* Exercise prompt
For every line that contains the string "will", pull that line out of the material below.

+===+

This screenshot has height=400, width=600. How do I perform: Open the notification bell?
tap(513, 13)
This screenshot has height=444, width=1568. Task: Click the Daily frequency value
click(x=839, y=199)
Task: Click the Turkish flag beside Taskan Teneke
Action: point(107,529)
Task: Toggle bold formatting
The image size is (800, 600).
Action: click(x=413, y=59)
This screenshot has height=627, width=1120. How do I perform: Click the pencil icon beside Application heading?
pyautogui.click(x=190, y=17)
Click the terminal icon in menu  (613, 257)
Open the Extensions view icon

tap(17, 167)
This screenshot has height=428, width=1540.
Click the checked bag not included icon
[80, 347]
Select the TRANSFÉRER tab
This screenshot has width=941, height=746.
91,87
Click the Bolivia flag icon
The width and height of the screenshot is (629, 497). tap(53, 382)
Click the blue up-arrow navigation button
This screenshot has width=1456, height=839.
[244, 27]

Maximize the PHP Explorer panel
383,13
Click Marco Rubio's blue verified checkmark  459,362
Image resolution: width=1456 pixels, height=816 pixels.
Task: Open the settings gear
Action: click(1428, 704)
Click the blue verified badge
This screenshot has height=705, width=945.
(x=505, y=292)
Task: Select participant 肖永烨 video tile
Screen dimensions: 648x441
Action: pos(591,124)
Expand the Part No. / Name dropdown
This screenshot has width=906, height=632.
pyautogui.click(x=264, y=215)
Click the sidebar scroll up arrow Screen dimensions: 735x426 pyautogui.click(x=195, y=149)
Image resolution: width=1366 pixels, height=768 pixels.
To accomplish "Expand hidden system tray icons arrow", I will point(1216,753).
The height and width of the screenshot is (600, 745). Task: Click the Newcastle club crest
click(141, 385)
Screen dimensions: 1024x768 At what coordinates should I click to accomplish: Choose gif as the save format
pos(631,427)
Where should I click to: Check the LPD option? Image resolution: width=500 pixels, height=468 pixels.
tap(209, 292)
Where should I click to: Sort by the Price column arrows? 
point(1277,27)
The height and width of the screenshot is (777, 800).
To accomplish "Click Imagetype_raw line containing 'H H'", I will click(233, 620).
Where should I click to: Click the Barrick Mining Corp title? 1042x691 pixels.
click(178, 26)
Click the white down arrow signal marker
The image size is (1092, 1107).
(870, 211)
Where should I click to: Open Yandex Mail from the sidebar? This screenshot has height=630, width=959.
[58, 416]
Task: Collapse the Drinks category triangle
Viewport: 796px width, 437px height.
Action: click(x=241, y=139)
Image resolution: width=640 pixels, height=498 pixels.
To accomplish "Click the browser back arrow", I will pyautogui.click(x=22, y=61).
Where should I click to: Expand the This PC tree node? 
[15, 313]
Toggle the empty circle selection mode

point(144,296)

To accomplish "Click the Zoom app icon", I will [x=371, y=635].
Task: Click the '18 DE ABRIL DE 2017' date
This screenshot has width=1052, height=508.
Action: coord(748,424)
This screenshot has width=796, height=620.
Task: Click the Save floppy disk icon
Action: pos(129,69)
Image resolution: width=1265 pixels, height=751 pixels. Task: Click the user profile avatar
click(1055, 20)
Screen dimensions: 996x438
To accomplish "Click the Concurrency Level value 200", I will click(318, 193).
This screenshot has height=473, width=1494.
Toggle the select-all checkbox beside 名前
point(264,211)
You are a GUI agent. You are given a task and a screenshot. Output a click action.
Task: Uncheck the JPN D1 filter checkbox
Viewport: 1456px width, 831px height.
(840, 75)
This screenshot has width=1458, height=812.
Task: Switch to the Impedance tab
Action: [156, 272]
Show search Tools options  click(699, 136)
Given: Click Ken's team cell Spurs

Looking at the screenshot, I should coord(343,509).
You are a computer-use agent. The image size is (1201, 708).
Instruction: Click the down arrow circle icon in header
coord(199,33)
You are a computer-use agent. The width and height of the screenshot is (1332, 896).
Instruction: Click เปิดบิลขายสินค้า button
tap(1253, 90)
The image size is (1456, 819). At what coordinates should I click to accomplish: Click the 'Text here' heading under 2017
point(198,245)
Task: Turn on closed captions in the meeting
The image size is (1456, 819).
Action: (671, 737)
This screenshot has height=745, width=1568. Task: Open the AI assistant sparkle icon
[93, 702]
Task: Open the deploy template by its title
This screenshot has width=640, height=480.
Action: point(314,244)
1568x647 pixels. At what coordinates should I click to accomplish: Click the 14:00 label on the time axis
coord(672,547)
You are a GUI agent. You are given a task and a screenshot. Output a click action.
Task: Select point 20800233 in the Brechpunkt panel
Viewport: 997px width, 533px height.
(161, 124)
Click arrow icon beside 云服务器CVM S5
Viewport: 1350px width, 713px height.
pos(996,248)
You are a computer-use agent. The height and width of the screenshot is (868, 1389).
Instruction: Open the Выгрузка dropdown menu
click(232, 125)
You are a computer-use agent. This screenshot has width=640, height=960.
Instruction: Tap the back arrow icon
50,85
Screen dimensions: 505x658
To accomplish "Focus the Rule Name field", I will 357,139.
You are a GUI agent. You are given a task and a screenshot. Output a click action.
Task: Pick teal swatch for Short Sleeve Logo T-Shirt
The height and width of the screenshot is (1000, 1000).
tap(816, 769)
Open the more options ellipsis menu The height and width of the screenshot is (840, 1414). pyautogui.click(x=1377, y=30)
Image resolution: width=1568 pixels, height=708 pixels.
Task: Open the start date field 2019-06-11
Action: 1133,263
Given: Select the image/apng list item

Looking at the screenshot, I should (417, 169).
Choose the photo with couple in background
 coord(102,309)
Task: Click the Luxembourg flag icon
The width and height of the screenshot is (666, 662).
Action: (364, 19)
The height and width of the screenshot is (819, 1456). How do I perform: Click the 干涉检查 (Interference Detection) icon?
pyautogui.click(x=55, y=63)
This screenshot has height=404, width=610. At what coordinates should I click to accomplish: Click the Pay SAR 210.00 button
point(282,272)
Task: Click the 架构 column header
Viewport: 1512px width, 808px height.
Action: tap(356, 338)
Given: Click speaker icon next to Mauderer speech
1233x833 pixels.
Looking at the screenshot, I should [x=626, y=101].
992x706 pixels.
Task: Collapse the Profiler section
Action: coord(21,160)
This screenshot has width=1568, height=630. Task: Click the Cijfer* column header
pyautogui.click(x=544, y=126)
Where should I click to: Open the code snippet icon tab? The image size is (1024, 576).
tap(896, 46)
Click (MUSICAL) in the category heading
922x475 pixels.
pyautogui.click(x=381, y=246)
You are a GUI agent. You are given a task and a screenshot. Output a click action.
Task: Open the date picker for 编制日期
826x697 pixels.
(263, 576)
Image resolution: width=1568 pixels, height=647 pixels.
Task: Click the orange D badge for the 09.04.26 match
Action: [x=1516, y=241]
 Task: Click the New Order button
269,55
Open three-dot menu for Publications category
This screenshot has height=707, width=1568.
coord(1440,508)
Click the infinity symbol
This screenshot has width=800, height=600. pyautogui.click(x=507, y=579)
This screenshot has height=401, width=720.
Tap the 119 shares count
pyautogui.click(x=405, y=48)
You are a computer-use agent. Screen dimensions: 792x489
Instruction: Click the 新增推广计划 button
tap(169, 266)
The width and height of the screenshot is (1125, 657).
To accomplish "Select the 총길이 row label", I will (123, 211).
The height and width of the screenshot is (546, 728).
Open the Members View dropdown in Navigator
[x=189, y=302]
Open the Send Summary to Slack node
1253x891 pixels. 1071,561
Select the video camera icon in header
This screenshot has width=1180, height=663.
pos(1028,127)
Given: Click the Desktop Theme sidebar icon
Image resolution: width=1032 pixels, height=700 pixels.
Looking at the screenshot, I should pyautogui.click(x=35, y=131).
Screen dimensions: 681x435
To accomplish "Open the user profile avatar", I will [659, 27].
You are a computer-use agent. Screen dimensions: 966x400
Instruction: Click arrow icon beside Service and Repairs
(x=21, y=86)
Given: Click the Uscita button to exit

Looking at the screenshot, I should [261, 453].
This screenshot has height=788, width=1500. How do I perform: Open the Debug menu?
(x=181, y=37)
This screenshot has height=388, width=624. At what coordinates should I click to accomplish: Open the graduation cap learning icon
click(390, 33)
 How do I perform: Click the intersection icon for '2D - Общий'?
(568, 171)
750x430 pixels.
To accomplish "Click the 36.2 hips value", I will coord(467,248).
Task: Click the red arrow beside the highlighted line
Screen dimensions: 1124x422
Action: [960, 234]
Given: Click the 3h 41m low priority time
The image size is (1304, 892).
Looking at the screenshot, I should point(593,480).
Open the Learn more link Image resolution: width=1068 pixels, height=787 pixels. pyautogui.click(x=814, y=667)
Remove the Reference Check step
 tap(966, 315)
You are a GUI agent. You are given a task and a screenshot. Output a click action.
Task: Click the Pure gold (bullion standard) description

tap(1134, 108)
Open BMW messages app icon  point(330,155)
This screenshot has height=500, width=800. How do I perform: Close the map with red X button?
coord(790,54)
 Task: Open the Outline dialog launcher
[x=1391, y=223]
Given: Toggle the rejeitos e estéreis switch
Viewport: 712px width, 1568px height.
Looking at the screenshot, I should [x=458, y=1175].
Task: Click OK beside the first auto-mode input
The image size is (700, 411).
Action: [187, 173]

+===+

* Solution to the problem
To accomplish "Expand hidden system tray icons arrow", I will point(1216,753).
To accomplish "Click Imagetype_raw line containing 'H H'", I will click(233, 620).
To accomplish "Click the browser back arrow", I will pyautogui.click(x=22, y=61).
To accomplish "Click the Zoom app icon", I will [x=371, y=635].
To accomplish "Click the Concurrency Level value 200", I will click(318, 193).
To accomplish "Focus the Rule Name field", I will 357,139.
To accomplish "Select the 총길이 row label", I will (123, 211).
To accomplish "Open the user profile avatar", I will [659, 27].
To accomplish "Click the 36.2 hips value", I will coord(467,248).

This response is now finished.